Friday, February 10, 2017

How to replace android library project with source code for debugging in android studio

In order to debug the source code of android library project in android studio, the following steps can be used.
1. in android studio's application project, open build.gradle
2. if the library project gradle file is included in it, which means the library project is built into aar file, then comment it out as below
   apply from: "kapsel-plugin-fioriclient/local-smp_fioriclient.gradle"
   //apply from: "kapsel-plugin-attachmentviewer/local-smp_attachmentviewer.gradle"
   apply from: "kapsel-plugin-voicerecording/local-smp_voicerecording.gradle"

   if the library project's gradle file is not specified in build.gradle, then search the project's lib folder to find the jar file, and then rename the jar file to a different name, so that it cannot be loaded

3. add the source file into the main application project. open build.gradle, and search java.srcDirs, include the parent folder of library's "com" source folder in the  folder array as below
java.srcDirs = ['src','/Users/i826633/Documents/source/kapsel/com.sap.mobile.platform.client.kapsel.plugins.android-3.14/attachmentviewer/src/main/java','/Users/i826633/Documents/source/kapsel/com.sap.mobile.platform.client.kapsel.plugins.android-3.14/online/src/main/java','/Users/i826633/Documents/source/kapsel/com.sap.mobile.platform.client.kapsel.plugins.android-3.14/authproxy/src/main/java']

4. sync the gradle and build the project, some error of R. missing resource may happen as only the java source code is added in the main project, and the resource is missing. Just comment out the lines causing the error, or replace the resource id with the actual resource

5. build and run the project

Thursday, February 2, 2017

About URL encoding

When browser sends request to server using http requests, the url cannot have special characters, like space or colon. If the url includes the special characters, they need to be encoded.
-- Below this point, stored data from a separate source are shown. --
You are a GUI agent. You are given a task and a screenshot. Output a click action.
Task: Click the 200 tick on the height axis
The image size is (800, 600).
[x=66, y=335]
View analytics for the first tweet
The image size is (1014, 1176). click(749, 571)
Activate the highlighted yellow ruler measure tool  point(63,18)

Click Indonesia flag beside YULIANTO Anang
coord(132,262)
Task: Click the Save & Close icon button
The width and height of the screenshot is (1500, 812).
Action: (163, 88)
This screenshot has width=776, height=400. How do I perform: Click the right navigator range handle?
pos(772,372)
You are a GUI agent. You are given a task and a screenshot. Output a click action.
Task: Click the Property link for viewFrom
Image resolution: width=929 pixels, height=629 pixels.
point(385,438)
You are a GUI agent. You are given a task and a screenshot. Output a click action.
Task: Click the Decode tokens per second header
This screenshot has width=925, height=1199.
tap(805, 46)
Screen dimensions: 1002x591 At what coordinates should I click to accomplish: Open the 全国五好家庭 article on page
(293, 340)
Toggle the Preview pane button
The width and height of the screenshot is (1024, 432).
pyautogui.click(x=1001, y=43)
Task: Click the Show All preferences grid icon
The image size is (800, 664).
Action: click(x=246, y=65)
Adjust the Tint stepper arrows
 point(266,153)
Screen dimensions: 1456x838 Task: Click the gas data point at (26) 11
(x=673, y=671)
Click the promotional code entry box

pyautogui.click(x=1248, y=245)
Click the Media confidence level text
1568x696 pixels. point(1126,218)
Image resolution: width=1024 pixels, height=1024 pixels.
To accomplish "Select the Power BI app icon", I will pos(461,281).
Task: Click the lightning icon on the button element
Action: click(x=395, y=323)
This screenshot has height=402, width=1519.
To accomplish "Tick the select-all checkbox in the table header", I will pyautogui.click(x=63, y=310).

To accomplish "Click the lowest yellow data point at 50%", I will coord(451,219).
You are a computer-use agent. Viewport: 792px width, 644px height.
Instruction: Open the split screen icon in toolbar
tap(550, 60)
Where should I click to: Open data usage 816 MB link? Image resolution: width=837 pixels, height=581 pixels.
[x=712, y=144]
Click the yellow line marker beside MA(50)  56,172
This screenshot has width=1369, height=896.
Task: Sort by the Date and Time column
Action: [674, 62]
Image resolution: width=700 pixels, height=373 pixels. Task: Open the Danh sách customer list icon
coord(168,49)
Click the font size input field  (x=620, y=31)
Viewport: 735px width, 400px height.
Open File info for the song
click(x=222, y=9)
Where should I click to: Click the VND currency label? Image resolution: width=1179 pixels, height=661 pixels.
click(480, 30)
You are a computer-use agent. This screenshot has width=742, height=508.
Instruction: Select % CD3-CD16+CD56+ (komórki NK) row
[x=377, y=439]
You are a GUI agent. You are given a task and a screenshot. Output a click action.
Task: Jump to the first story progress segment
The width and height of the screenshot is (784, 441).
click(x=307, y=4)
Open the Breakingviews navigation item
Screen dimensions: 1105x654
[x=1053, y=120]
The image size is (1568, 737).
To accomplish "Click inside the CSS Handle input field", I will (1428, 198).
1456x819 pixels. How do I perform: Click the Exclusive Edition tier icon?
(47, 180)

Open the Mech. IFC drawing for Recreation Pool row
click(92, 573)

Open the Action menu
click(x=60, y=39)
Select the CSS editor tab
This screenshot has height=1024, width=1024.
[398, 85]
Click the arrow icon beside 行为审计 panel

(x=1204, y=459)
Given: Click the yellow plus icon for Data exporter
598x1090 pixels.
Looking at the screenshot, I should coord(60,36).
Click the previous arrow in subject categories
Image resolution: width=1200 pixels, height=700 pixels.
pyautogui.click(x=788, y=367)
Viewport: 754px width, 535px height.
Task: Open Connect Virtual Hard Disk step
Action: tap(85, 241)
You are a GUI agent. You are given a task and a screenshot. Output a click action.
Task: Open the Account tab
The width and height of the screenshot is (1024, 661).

Based on http://www.ietf.org/rfc/rfc2396.txt, 2.4.2, the url should already be encoded when combining each component into a full url, and once the url gets to server, the server will split the components and then do a decoding on each component.

So if the url path expected by backend is myserver/my file.txt the encoded url should be http://myserver/my%20file.txt. If the backend path is myserve/my%20file.txt, then the encoded url should be http://myserve/my%2520file.txt. As the server side will decode the url component only once, so the browser should only encode once on the reserved chars.

Although ideally the url should already encode each component when it is generated, but this may not always be true, particularly when user input url from browser address bar. So the browser handles this case by checking the url and if it finds any invalid chars (like space) in the url, then it will assume the url is not yet encoded, and it will encode the special char in the url. However, if there is not invalid chars in the url, then it will assume the url is already encoded, and skip this steps.

If user agent other than browser sends the http request to http server, it should follow the same convention as browser, so the server can handle the request in the same way without concerning which user agent sends the requests.